Overcoming Security Risks with Your Security System

Published: Aug 01, 2015 at 08:01 UTC

Gartner Inc., a tech research firm, estimates that nearly 5 billion Internet of Things (IoT) devices will be in use by the end of the year. They also predict that the number will skyrocket to 25 billion by 2020. Clearly, wireless connectivity is here to stay.

Now that the IoT is becoming so popular, experts and research firms are looking into its safety, and what they’re finding isn’t comforting.

In February, HP released a report detailing a study they did on wireless home security systems. What were their findings? The found that 100% of the devices and systems studied had significant security flaws. Yes, you read that right: every single device they tested had some vulnerability that could be exploited.

The biggest problems these devices faced were:

  • Lack of proper authorization – most of the systems only required a minimum of six characters for a password, and none of them locked out users after multiple attempts. This means that bad guys could attack a system with a program that automatically generates passwords, over and over again, until the right one was discovered. Once that happens, the hackers have total control.
  • Privacy risks – each system tested required some sort of personal information, ranging from name and address to birth date and credit card number. When combined with poor authorization protocols, these systems are just begging for someone to steal your identity.


HP isn’t the only company shedding light on these flaws. Internet security firm Symantec ran tests of their own, and they found that it was quite easy for cyber-crooks to hack into smart hubs – and everything they control.

The best case scenario in a situation like this is that a prankster just wants to have a little fun by changing the thermostat settings in your home or turning off lights; worst case is a bonafide hacker who will hold your system ransom until you pay to get it back.

Will You Be A Victim?

Knowing that a hacker can break into your system to gain control of your appliances, your lights, your door lock or even your cameras is definitely something to get upset about. It’s even more upsetting when you realize that it can happen to anyone, including huge corporations.

Mass retailer Target was recently the victim of such an attack.
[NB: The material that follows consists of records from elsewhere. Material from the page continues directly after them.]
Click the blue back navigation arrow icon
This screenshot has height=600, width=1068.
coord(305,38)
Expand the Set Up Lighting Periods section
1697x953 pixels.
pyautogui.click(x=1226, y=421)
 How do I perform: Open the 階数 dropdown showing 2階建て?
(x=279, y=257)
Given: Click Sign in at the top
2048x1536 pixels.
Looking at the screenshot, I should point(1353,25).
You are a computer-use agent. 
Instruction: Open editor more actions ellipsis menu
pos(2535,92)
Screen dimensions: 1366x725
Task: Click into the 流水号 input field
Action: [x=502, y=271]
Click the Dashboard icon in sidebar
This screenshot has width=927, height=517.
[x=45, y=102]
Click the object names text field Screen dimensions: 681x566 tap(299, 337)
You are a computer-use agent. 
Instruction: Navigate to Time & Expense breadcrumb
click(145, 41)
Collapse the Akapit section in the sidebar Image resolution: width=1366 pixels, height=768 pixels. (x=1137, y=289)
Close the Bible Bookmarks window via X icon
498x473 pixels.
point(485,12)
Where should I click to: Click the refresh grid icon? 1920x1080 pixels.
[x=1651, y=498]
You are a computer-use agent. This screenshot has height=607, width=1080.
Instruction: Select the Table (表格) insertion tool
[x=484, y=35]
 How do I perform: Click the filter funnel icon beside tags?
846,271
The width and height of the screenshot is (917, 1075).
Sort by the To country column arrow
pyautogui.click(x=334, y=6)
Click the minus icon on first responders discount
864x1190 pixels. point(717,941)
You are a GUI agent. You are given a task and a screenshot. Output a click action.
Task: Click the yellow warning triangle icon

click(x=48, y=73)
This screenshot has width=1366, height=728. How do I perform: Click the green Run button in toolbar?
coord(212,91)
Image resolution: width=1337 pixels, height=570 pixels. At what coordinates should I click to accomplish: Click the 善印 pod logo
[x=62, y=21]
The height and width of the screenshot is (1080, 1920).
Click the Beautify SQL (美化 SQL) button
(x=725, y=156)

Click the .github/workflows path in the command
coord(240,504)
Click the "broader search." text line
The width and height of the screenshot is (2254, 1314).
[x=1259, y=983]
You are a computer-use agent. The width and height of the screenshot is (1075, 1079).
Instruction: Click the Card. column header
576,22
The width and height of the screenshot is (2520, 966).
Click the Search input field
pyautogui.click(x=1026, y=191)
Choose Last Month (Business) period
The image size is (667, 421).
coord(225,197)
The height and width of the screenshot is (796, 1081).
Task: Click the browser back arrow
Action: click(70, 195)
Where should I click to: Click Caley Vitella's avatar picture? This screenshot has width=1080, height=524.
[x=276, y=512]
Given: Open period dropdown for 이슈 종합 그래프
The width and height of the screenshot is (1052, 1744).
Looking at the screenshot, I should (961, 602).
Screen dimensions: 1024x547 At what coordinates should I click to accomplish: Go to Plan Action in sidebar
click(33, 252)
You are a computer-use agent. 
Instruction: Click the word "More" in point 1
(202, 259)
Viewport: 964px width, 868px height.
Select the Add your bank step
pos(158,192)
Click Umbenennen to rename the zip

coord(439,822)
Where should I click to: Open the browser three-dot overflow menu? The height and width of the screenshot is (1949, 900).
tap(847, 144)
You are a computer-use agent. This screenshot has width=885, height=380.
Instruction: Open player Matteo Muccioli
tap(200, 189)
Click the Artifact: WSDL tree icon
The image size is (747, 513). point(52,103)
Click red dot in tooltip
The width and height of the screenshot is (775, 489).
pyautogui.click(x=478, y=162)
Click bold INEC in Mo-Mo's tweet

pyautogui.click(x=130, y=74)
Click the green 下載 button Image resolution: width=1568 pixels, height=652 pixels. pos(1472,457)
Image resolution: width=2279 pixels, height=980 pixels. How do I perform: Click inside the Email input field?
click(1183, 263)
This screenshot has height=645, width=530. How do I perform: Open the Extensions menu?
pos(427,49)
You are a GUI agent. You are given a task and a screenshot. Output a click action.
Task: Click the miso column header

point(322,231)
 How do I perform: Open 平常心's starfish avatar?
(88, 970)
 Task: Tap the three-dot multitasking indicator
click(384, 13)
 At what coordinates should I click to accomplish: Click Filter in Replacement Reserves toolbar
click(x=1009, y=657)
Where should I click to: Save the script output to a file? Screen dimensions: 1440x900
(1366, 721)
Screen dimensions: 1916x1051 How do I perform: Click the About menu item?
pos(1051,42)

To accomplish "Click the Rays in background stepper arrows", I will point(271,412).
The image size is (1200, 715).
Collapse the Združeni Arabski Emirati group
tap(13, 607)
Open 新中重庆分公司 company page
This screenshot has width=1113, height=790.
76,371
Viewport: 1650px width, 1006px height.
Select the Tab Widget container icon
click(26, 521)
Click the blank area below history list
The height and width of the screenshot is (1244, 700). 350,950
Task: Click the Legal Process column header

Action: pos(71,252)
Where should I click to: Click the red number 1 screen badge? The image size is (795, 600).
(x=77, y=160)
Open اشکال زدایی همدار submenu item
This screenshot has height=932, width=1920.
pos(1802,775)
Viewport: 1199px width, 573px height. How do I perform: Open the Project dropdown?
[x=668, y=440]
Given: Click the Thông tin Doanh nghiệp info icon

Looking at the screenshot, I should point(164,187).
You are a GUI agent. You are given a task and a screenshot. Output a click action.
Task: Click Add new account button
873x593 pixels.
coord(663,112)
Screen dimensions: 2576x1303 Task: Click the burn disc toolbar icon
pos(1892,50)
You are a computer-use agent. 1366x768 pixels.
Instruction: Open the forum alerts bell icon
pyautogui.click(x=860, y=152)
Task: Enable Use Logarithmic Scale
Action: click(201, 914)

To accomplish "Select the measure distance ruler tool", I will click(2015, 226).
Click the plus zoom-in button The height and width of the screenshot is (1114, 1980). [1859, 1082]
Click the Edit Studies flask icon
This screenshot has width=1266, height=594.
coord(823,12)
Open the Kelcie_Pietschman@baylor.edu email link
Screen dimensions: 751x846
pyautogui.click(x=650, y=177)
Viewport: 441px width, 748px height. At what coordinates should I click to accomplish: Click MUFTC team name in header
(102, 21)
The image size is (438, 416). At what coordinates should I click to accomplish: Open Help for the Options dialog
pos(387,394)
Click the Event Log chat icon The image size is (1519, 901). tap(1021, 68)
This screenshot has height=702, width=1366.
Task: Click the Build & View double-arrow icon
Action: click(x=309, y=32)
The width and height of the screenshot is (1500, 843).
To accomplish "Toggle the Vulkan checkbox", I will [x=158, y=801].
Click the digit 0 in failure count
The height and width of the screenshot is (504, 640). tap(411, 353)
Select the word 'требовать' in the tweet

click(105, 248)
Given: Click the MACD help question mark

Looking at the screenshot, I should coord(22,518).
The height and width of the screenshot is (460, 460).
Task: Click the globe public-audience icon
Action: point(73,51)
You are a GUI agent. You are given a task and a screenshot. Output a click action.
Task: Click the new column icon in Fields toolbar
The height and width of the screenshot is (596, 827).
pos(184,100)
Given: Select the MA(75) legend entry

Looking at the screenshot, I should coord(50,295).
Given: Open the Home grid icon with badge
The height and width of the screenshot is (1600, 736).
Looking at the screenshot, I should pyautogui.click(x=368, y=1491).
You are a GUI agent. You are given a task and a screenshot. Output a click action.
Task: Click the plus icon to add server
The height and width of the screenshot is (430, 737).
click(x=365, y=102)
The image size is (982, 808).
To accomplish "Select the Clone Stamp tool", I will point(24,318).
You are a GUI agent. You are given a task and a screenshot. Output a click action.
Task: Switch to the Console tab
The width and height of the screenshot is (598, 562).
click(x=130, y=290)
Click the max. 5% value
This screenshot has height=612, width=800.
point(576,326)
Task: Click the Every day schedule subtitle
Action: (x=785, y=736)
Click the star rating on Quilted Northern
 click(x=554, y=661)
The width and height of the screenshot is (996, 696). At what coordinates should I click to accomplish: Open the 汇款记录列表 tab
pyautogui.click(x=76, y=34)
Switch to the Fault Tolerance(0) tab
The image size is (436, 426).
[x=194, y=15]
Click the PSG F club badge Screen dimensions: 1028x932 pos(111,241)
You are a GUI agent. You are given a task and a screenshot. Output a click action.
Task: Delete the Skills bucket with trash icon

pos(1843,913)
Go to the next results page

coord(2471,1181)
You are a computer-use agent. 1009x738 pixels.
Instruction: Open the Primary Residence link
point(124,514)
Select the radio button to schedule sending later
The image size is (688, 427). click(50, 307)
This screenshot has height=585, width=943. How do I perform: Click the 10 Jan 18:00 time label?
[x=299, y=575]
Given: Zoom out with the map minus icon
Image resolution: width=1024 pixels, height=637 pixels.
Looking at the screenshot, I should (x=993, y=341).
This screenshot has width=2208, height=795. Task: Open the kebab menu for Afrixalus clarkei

Hackers were able to gain access to the company’s security system through their air conditioning system (yes – their air conditioning system!), and that led to a breach where the personal information of 110 million customers was compromised.

You may think, if it can happen to a company as large as Target, it’s inevitable that it will happen to you. This doesn’t have to be the case. To avoid a hacking scenario, one expert recommends that you never sacrifice security for convenience. But what does this mean?

How to Protect Yourself

The industry of home automation has led to the creation of hundreds of startups that develop everything from hubs to single-function devices. When you search for products that will help make your life a little easier, you’ll find yourself bombarded with more things than you’ll know what to do with.

To keep from inviting a security risk into your home, security expert Todd Morris of Brickhouse Security says that you should look for devices that are developed as foremost security systems but that also have smart functions added.

The reason these products are best is because their developers take more stringent measures in protecting their systems. Just think about it: do you think the manufacturer of an automatic window blinds opener is going to worry about security as much as a developer of a home monitoring system?

As exciting as it is to try to put together your own home automation system using bits and pieces from different companies, it is this type of behavior that can create some of the biggest problems. The reason is that your device from company A may not communicate correctly with a part from company B. This means that if a hacker is trying to gain access to your system, they will have multiple entry points at their disposal.

As such, another way to mitigate the risk of a security breach is to consult a professional installer. These experts understand the inherent dangers of wireless systems, and they’ll be able to help you find home automation solutions that won’t put you and your family at risk.

Home automation and the IoT are growing with each passing day, as are the threats against these systems. However, if you take the time to learn about the devices and systems that you bring into your home, you can reduce your chances of being hacked.